Background: Intrarenal B cell clusters are associated with poor clinical outcome in acute interstitial rejection. The incidence of B cell aggregates in vascular rejection and the effect of therapy with the monoclonal CD20 antibody rituximab on intrarenal B cells are currently unclear.
Methods: We analyzed the incidence of B cell clusters in patients with vascular rejection by immunohistochemistry and compared the influence of rituximab treatment plus conventional therapy with that of conventional immunosuppression alone on intrarenal B cells. Furthermore intrarenal expression of the B cell attracting chemokine BCA-1/CXCL13 and the lymphoid chemokine SLC/CCL21 were analyzed.

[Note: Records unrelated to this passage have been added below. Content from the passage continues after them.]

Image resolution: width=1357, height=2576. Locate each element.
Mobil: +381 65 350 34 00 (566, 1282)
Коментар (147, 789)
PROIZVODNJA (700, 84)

Results: Nine of 16 patients with vascular rejection displayed intrarenal B cell clusters strictly co-localizing with expression of the B cell attractant chemokine BCA-1/CXCL13. Addition of rituximab to conventional treatment lead to complete depletion of intrarenal B cells (98.3+/-136.4 CD20, 90.7+/-113.2 CD19 vs. 0+/-0 CD20, 0+/-0 CD19 B cells/hpf, P<0.001). Creatinine decreased from 5.0+/-4.1 to 1.9+/-0.4 mg/dl at discharge, and to 1.9+/-0.5 mg/dl after three months (P<0.02). No effect on intrarenal B cells was observed in the patients not treated with rituximab (72.8+/-73.0 vs. 80.3+/-75.3 CD20, 75.6+/-86.6 vs. 85.7+/-82.0 CD19). At discharge, creatinine had improved in this group from 5.1+/-4.1 mg/dl to 1.8+/-0.5 mg/dl and to 1.7+/-0.6 mg/dl after 3 months (P<0.05).
Conclusion: In summary, our study reports two main findings, namely the previously unrecognized high prevalence of intrarenal B cell clusters in 56% of biopsies with acute vascular rejection and a complete depletion of intrarenal B cells by addition of Rituximab to conventional treatment.